- Opening Delimiter -

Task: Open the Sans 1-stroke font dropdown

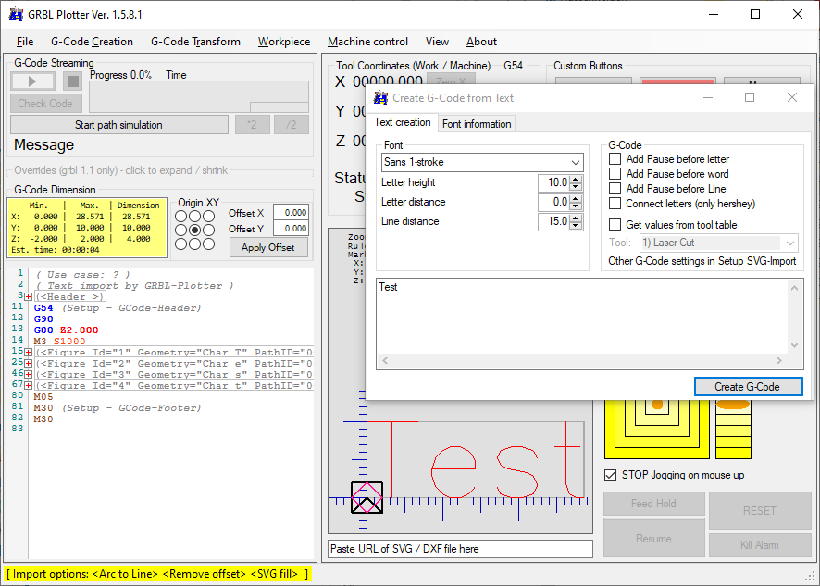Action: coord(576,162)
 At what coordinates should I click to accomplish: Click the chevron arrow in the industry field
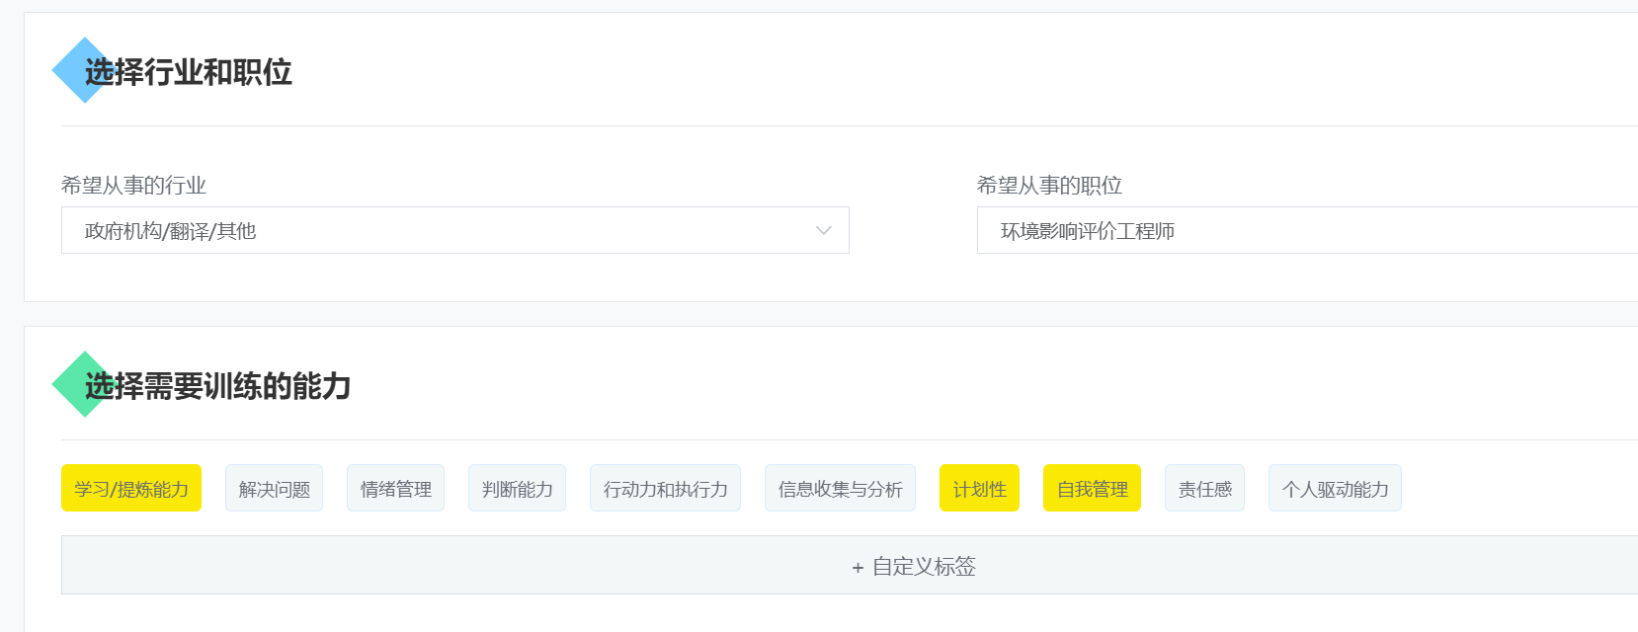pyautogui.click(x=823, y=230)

- Closing Delimiter -
- Opening Delimiter -

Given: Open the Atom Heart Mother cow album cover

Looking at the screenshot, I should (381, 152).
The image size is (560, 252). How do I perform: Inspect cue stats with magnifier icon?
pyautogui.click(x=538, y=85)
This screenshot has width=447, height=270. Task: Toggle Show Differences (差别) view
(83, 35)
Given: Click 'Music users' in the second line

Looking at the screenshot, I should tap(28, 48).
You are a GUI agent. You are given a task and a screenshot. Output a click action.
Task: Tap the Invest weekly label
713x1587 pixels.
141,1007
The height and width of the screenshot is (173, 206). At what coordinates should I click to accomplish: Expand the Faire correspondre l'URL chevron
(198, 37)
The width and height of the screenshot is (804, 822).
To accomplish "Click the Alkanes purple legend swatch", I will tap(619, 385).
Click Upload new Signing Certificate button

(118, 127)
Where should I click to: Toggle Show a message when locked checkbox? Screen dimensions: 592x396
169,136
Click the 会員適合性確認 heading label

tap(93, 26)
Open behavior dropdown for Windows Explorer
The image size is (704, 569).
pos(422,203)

- Closing Delimiter -
- Opening Delimiter -

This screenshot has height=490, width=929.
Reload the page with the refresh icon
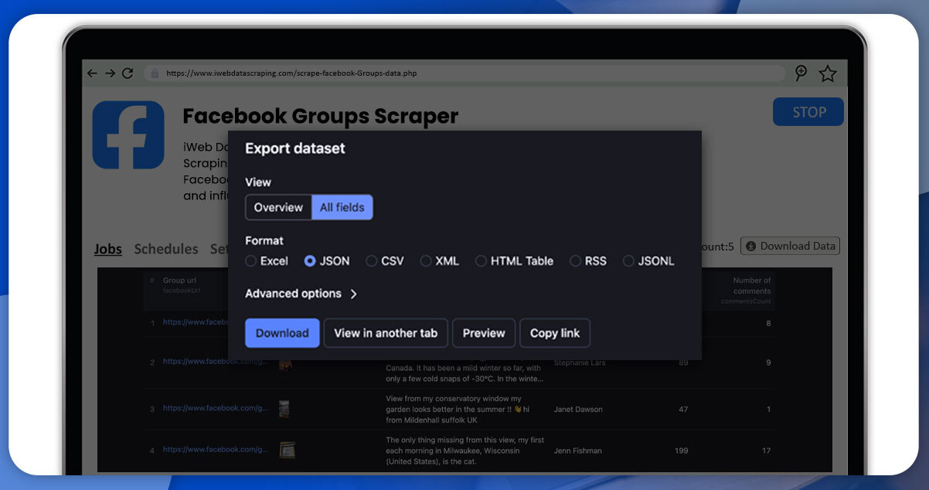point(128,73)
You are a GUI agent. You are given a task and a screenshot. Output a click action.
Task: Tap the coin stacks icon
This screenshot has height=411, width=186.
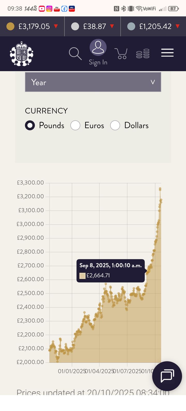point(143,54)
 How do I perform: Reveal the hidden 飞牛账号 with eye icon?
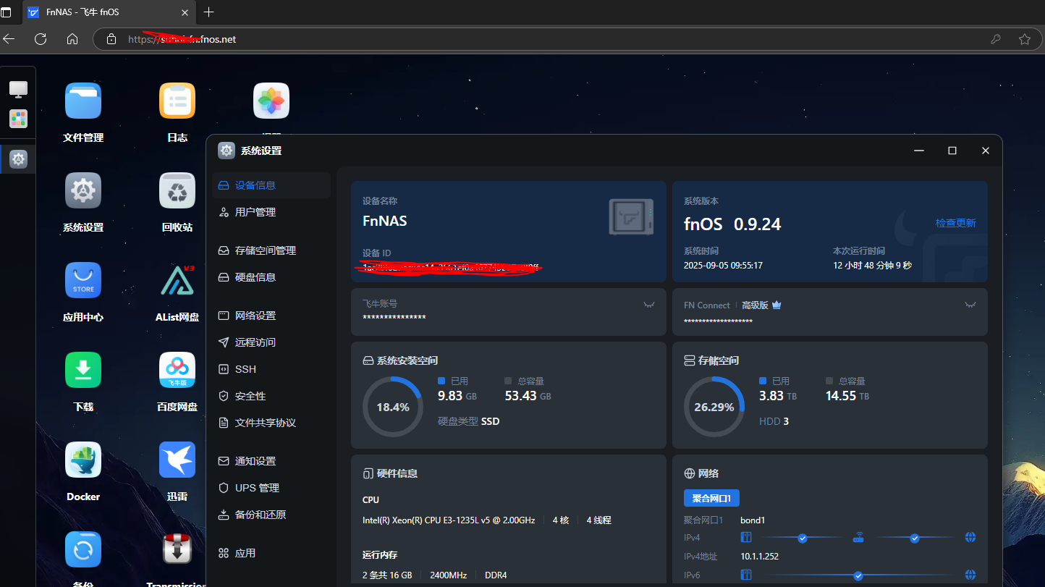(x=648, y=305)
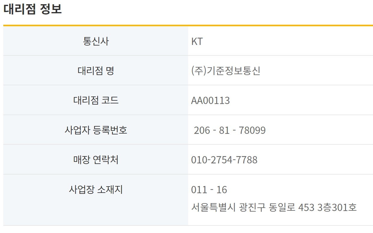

- Closing Delimiter -

- [TASK BRIEF] Above are the records. Print exactly, and only, the lines from the line with "Task: Tap the Invest weekly label" to the line with "The width and", both inclusive.

- [REPLY]
Task: Tap the Invest weekly label
713x1587 pixels.
141,1007
The height and width of the screenshot is (173, 206). At what coordinates should I click to accomplish: Expand the Faire correspondre l'URL chevron
(198, 37)
The width and height of the screenshot is (804, 822).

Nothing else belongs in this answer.